SOS Discipline - Daily Proverb and Red Letter Reader
Evil promises supply. Righteousness draws back on principle. cf Pr. 10:2
Trust is the fear-killer. cf Mt. 8.26
The nature of principle is that it is leveraged. cf Sun Tzu 5.24
From Today’s Stack
from the upcoming That’s All It Takes
Vanity matters deeply to everyone.
This is why obsession with comparison to others gets in the way of almost everything. Incomplete projects, goals and dreams sit about in garages, kitchens and basements everywhere because we all want to be the best at something else. We see the images of what we might be, and chase the pretty picture.

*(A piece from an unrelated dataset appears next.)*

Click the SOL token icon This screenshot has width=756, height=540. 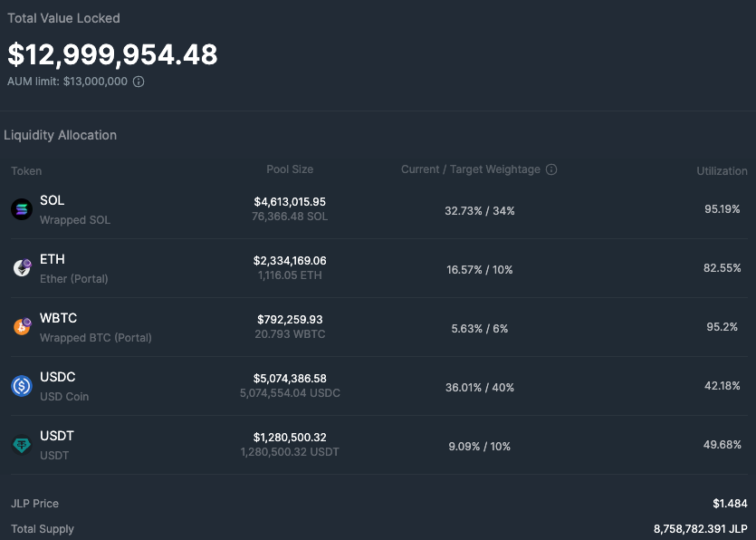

But once we get the real life engine fired up, it doesn’t turn out the way we expect. When things don’t go our way right away, we quit because in our heads is the idea that everything we do must be great, fun and awesome, all the time, forever, right now, or else.
This is a self-defeating soul quest, and those who sell you the pharmaceuticals between episodes know it.
Comparison to others is not only isolating and demoralizing, but it is also a primary result of scarcity thinking, a type of unbelief that manifests itself as a godless fear that there will not be enough. Enough of what? It doesn’t matter. What were we last talking about? Probably that.
Scarcity thinking is like viewing life through a constant lens of “never enough.” Always searching for more, enough stays ever elusive. Always fearing tomorrow, today is lost in the wind.
From the Archive
from Without Flesh
Take courage.
Christianity cannot die.
So, have some moxie.
Grab a glass of tenacity with me.
Listen and remember.
Patience, grasshopper.
Zeal without knowledge is fire without light.
There is a gut-deep, mind-transfiguring, change-invincible ***faith*** given in Jesus Christ “so that you may believe” (John 20:31) that no matter how bad it looks, the Church of Jesus Christ is not going anywhere.
Except forever.
Because Jesus is alive.
Jesus is not only a man of our past, but the Lord of our present and our future. He submitted to death not to get bound by it, but in order to rip out its sting by the root. He rose again not to abandon us, but in order to bind himself to us eternally. He ascended to the Father, not to leave us as orphans, but to compel the first twelve men he left behind to “*more than conquer*” (Romans 8:37) the world.